Guest commentary by Michael A. Gayed.
Is it May all over again?
Its easy to get swept away in the string of market returns higher. Its been a spectacular run since September after all. But market declines often come when investors least expect them. To get a sense of the likelihood of a coming drop, we need to look at the internals of the market.
I am noticing a number of parallels that remind me of the lead up to the May correction we experienced this year:
1. Investor Bullish Sentiment – According to the American Association of Individual Investors (AAII), its Investor Sentiment Survey indicates that 51% of investors are bullish on the market going forward. A couple of weeks before the May correction, that number was 48%. To put that into context, the historical long-term average is 39%. Similar to the lead up to May, bullish sentiment has reached extreme highs.
(Click on all images to enlarge.)
2. Mutual Fund Cash Levels – The percentage of cash held by mutual funds has reached all time lows again. The next highest low was reached back in April of this year. This indicates that mutual fund managers are “all-in”, another contrarian sentiment indicator
3. Put/Call Ratio – The ratio of put buying (protection/insurance) to call buying (speculative bets on further price increases) is reaching for April lows, indicating complacency is occurring.

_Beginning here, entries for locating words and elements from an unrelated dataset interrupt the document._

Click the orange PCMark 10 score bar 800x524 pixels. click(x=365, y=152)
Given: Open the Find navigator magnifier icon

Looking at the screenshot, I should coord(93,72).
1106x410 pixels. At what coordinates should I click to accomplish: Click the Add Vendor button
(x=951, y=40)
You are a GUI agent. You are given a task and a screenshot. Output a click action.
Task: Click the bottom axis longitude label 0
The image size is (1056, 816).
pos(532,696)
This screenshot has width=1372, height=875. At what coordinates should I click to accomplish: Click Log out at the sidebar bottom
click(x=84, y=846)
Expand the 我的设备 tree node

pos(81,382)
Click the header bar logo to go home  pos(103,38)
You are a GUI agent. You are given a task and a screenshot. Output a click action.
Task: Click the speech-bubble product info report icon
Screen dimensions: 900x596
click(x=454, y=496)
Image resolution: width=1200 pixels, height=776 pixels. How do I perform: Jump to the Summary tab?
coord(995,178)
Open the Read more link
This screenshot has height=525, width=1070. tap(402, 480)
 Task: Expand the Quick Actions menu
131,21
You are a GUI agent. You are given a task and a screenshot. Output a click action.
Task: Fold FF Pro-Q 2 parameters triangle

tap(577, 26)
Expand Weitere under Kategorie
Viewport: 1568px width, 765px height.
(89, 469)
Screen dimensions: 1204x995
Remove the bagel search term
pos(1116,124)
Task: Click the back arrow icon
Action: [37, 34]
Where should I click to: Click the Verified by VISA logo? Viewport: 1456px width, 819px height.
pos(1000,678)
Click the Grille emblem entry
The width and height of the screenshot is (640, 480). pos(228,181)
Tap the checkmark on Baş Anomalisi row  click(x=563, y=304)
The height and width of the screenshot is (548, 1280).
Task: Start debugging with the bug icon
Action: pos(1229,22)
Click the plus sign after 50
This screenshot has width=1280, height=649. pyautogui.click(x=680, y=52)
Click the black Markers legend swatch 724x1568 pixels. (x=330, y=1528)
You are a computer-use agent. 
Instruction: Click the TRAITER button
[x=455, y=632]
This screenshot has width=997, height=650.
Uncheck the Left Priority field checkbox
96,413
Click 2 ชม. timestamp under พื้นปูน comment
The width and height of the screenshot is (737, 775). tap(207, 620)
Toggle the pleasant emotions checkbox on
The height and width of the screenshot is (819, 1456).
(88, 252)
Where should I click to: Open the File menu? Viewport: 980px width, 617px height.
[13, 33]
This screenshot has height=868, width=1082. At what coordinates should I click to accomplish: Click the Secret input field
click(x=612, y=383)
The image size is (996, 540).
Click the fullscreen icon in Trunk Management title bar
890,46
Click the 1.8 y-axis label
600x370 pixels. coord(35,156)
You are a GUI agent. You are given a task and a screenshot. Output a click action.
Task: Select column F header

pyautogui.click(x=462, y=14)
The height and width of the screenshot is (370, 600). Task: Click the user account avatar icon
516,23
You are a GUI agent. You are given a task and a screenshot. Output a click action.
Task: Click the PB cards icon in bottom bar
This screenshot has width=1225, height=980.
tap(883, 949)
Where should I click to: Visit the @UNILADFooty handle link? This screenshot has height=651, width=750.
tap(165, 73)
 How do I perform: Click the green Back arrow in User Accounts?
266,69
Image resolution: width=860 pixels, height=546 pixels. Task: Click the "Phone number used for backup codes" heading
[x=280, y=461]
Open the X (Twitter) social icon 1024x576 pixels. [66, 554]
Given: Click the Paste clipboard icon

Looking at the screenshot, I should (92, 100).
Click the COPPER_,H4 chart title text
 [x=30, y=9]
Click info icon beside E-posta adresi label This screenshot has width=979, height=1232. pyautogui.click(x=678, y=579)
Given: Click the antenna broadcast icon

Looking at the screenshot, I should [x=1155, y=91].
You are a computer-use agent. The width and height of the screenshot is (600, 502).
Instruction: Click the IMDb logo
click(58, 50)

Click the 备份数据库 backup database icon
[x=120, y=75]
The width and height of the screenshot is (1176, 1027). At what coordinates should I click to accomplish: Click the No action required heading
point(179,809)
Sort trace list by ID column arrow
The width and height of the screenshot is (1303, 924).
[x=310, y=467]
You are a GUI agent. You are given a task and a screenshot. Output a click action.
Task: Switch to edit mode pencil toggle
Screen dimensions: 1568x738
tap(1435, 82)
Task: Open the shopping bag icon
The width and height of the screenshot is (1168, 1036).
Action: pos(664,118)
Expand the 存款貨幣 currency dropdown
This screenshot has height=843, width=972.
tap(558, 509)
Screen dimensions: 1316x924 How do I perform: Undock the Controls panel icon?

4. Beta Ratios at Year Highs – Taking a look at the price ratios of the Russell 2000 Small Cap ETF (Symbol: IWM), Industrials sector(Symbol: XLI), and Consumer Discretionary sector (Symbol: XLY) relative to the S&P 500 ETF (Symbol: SPY), we can see that these beta-driven areas have all reached April highs relative to the broader S&P 500 ETF. This might mean we have reached an exhaustion point in risk-taking.
My purpose in presenting this is not to suggest a market crash is coming, but rather that there are warning signs that the market’s advance may stop as suddenly as it did earlier this year.